Walgreens may sell all of its shares in Clinic Operator VillageMD

Walgreens Boots Alliance may sell its entire stake in physician-staffed clinic operator VillageMD, which has already cost the pharma giant billions of dollars.

“The Company is currently evaluating a variety of options related to VillageMD in light of the Company’s continued investment in VillageMD’s businesses and VillageMD’s ongoing and expected substantial future cash requirements,” Walgreens said in a filing Wednesday with the Commission. of US Securities and Exchange. “These options may include a sale of all or a portion of VillageMD’s businesses, potential restructuring options and other strategic opportunities.”

Walgreens Chief Executive Tim Wentworth, who took over as the company’s top executive last October, told analysts in June that the company would remain an investor and partner but was working with VillageMD management “toward an end point “. Walgreens had a 53% ownership stake in VillageMD at the end of June.

It’s unclear given the financial losses at VillageMD how much Walgreens’ stock would be worth if a buyer were found.

Walgreens invested more than $6 billion in VillageMD under former CEO Roz Brewer to take a controlling stake, but the company has already scaled back dramatically in expanding physician practices and clinics that the company opened attached to Walgreens. In 2020, Walgreens said it planned to open 500 to 700 physician-run Village Medical at Walgreens primary care clinics in more than 30 U.S. markets over five years, with “the goal of building hundreds more after that.” “.

Wentworth said earlier this year that Walgreens and partner VillageMD have slowed the number of clinic openings in part because operators haven’t been able to fill so-called “patient panels,” which are a set number of individual patients under a provider’s care. specific.

But the decision to downsize to fewer than 90 Village Medical Walgreens locations today has put the business “on a clearer path to profitability as it continues to add life and optimize its cost structure,” Wentworth said in June.

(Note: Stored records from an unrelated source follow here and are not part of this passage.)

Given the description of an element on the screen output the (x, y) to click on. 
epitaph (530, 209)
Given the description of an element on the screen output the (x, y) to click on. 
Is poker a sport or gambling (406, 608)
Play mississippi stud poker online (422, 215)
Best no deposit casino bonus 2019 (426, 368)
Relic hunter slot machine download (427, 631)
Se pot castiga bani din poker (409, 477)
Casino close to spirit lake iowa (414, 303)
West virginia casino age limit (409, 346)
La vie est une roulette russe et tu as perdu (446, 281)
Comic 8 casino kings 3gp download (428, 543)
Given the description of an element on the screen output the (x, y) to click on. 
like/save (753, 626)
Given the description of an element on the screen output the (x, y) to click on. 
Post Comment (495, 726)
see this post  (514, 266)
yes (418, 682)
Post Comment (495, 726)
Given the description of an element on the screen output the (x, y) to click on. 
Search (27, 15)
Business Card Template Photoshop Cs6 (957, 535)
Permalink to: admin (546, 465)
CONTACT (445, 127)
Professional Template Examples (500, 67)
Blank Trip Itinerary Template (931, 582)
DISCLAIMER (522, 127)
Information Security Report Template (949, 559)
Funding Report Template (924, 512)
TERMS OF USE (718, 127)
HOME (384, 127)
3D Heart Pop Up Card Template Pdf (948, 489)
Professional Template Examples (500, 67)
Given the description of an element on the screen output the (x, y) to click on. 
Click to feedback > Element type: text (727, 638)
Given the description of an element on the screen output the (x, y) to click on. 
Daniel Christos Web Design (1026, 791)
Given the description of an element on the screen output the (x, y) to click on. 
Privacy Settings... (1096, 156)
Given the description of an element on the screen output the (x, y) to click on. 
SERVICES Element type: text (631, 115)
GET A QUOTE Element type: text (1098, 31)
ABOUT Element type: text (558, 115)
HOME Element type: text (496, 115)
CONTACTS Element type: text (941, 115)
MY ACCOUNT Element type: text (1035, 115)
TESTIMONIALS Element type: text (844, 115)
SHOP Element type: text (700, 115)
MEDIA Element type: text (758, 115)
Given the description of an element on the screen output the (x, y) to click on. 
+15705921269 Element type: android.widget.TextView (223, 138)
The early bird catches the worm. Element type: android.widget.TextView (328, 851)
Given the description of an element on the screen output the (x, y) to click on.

The investment did not go well. Walgreens’ total operating loss for the first nine months of fiscal 2024 widened to $13.1 billion, reflecting “a $12.4 billion non-cash impairment charge related to the VillageMD goodwill, which resulted in a of $5.8 billion attributable to WBA, net of tax and non-controlling interest.”

In Wednesday’s SEC filing, Walgreens said it offered VillageMD in January 2023 “senior secured credit facilities in the aggregate amount of $2.25 billion, consisting of a senior secured term loan in an aggregate principal amount of $1.75 billion and a senior secured credit facility in an aggregate original committed amount of $500 million.”

And last Friday Walgreens and VillageMD “acknowledged the existence of defaults under the VillageMD Secured Loan.” On Tuesday of this week, Walgreens and VillageMD “entered into a forbearance agreement, under which the Company has agreed not to pursue legal remedies, subject to VillageMD’s compliance with the terms set forth therein, and the Company is actively engaged in discussions with VillageMD stakeholders and other third parties regarding the future of its investment in VillageMD.”